**Task statement:** The answer must consist of every line below that holds the word "element".
** Opening Input material block **
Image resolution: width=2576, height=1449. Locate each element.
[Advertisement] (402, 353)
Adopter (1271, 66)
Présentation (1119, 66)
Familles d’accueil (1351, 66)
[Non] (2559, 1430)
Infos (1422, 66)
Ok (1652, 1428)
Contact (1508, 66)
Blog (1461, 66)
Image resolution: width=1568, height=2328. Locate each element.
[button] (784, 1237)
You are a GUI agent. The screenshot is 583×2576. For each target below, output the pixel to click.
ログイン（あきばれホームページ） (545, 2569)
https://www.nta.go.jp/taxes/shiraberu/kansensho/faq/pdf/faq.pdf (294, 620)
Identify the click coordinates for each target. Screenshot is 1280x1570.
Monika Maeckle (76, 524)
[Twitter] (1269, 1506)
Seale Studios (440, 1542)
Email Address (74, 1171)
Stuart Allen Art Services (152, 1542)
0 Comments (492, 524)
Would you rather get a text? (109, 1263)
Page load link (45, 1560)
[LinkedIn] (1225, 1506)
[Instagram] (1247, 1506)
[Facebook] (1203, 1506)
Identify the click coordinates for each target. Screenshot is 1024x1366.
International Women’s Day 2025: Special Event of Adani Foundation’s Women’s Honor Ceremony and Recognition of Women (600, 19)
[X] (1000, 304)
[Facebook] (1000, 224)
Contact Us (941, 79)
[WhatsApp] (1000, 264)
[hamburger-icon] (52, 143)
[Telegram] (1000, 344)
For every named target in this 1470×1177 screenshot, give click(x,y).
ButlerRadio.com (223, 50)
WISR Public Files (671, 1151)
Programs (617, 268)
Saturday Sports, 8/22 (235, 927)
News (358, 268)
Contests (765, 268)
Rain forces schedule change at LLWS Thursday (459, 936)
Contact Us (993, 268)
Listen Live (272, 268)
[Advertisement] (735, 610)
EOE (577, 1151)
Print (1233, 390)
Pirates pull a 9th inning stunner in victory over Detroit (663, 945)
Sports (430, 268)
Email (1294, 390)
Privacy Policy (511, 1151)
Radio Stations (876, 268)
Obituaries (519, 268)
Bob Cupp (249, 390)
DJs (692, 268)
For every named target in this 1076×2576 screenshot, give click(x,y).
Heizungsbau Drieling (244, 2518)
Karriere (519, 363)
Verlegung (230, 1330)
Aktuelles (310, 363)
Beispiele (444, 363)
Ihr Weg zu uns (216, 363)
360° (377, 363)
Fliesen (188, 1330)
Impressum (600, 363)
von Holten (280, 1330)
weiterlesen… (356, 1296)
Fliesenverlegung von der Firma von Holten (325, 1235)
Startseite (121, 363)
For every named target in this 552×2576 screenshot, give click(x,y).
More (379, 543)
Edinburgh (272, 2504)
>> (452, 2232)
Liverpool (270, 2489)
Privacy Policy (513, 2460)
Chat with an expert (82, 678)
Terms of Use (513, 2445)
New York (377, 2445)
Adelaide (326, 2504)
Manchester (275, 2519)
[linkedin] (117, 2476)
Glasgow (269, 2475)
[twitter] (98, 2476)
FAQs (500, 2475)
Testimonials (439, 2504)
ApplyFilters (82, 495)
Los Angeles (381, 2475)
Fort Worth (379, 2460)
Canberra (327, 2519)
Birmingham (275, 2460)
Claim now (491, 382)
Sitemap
** Closing Input material block **
**Task solution:**
Image resolution: width=2576, height=1449. Locate each element.
Image resolution: width=1568, height=2328. Locate each element.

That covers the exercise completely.